The eleven gravfighters of VFA-51, the Black Lightnings, were still out there as well. Hours before, he’d sent them out on deep perimeter patrol, following the retreating enemy ships a full thirty light minutes out. If the Turusch did turn around and launch a counterstrike, the Black Lightnings would be America’s early warning net. They were returning now, but would not be back on board the carrier for another forty minutes.
“Admiral!” It was Commander Johanna Hughes, the tac evaluator. “Urgent from VFA-51! Enemy fighters inbound at near-c!”
Shit. The nightmare scenario.
“How many?”
“Unknown, sir. He says ‘a hell of a lot … at least fifty.’”
Koenig studied the tactical display. The enemy had retreated in that direction—roughly toward the star Epsilon Boötis … not that that star would necessarily have been their actual destination. He’d sent the Black Lightnings out line along the same path to watch for just this eventuality. Eleven Starhawk gravfighters against fifty Toads. Not good odds. Not good at all.
But the real urgency of the situation lay in the fact that the enemy fighters were coming in just behind the lasercommed message warning of their approach. The battlegroup’s rear guard might have mere seconds before the Turusch were among them.
“Make to all ships,” Koenig said. “Maneuvering, Code One. Initiate hivel-A defenses now!”
“Aye, aye, sir.”
Hivel-A was milspeak for high-velocity assault. Defenses included launching clouds of sand, firming up defensive shields, but most of all, moving. If there were laser bolts coming in at the speed of light, or plasma beam or other weapons skimming in just behind the light barrier, the best defense of all was to not be there when they arrived.
“Copy the tacsit to everyone within range,” Koenig added. He was thinking of the last Choctaw shuttle coming up from the surface, and the gravfighters and Nightshades escorting it. They needed to know what they were boosting into.

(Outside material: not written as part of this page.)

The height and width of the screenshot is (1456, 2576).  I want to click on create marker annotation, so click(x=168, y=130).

Slowly, ponderously, the remaining seven ships of the carrier battlegroup began to move.
Dragon One
Above Eta Boötis IV
1945 hours, TFT
Her Starhawk punched through the last cloud deck and Commander Allyn emerged into the clear, vast emptiness of the planet’s upper atmosphere, with stars gleaming down at her with hard and untwinkling brilliance. A moment later, the local sun exploded into view on the horizon, wiping out the stars, illuminating a scimitar’s edge of cloud cover dividing planetary night from space.

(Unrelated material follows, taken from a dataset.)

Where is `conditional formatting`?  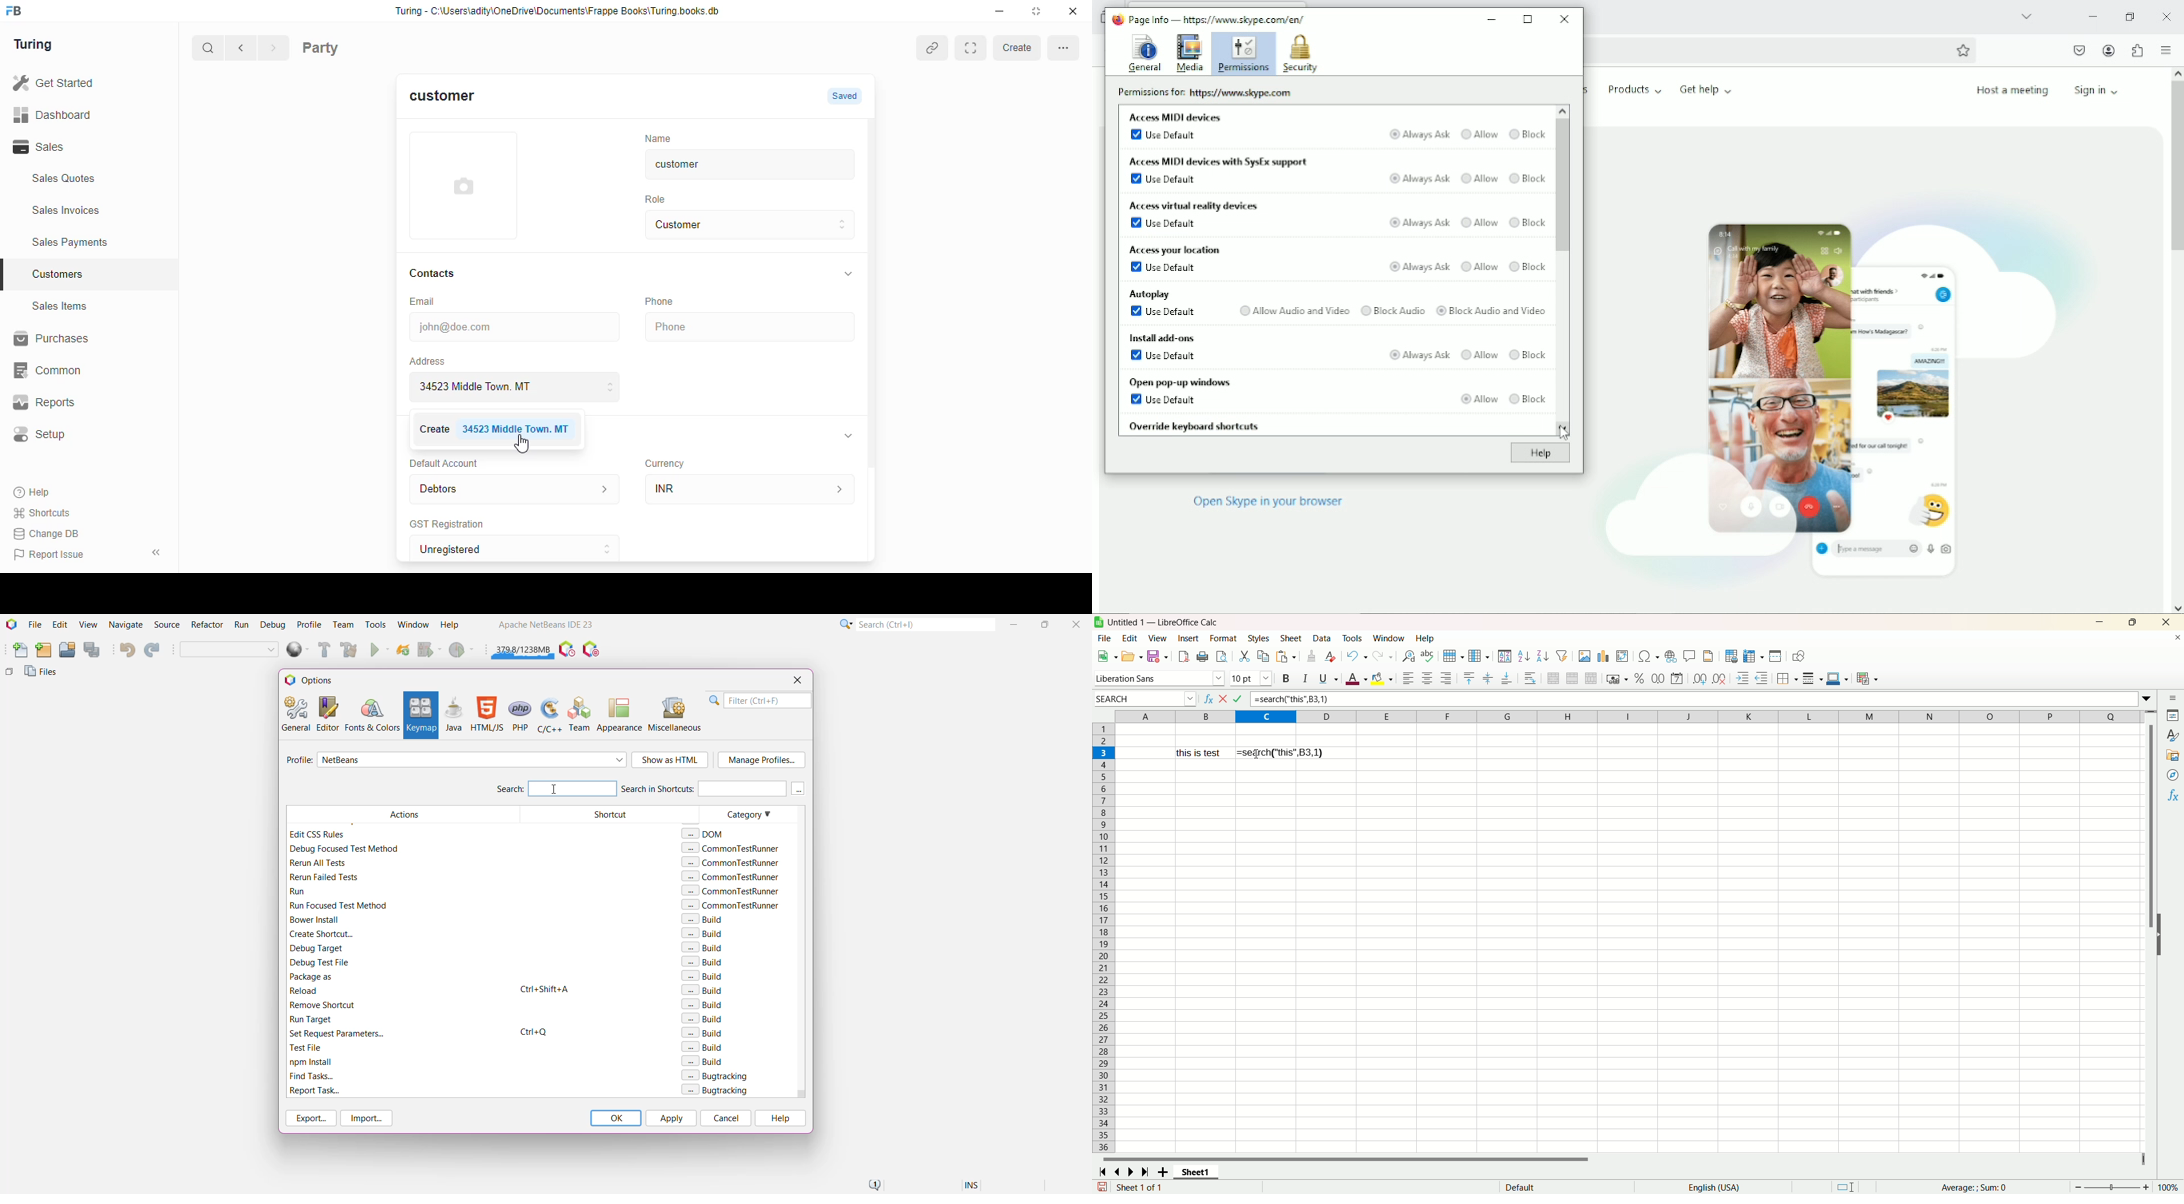 conditional formatting is located at coordinates (1870, 679).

As the atmosphere rapidly thinned, she reshaped her Starhawk into its needle configuration. The other four fighters of VFA-44 were already doing the same, dragging straight-line contrails behind them as their drive singularities chewed through what was left of the air. The Choctaw, fat and bulbous, didn’t have a variable geometry hull, and began lagging behind. Allyn ordered the squadron to slow their ascent, matching their velocity to the transport shuttle. The four Nightshade gunships followed close in the Choctaw’s wake, like angular black insects pursuing an ungainly blue-painted cow.
“We are receiving an urgent tactical update from the fleet,” her AI told her, the voice a whisper in her mind. “Details follow. …”
She watched the incoming data scroll through an open window in her consciousness. “Toads!” Allyn snapped as the data flooding through from the America registered. “Hivel-A, fifty-plus Toads.”
“Where?” Tucker demanded. “I don’t—”
White light blossomed on the night side of the planet directly astern, a searing illumination of the clouds that momentarily blocked out the glare of the bright-rising star. Her sensors picked up the wake of a high-G impactor that had just seared down out of the sky, passing the Confederation fighters and shuttle perhaps eighty kilometers abeam.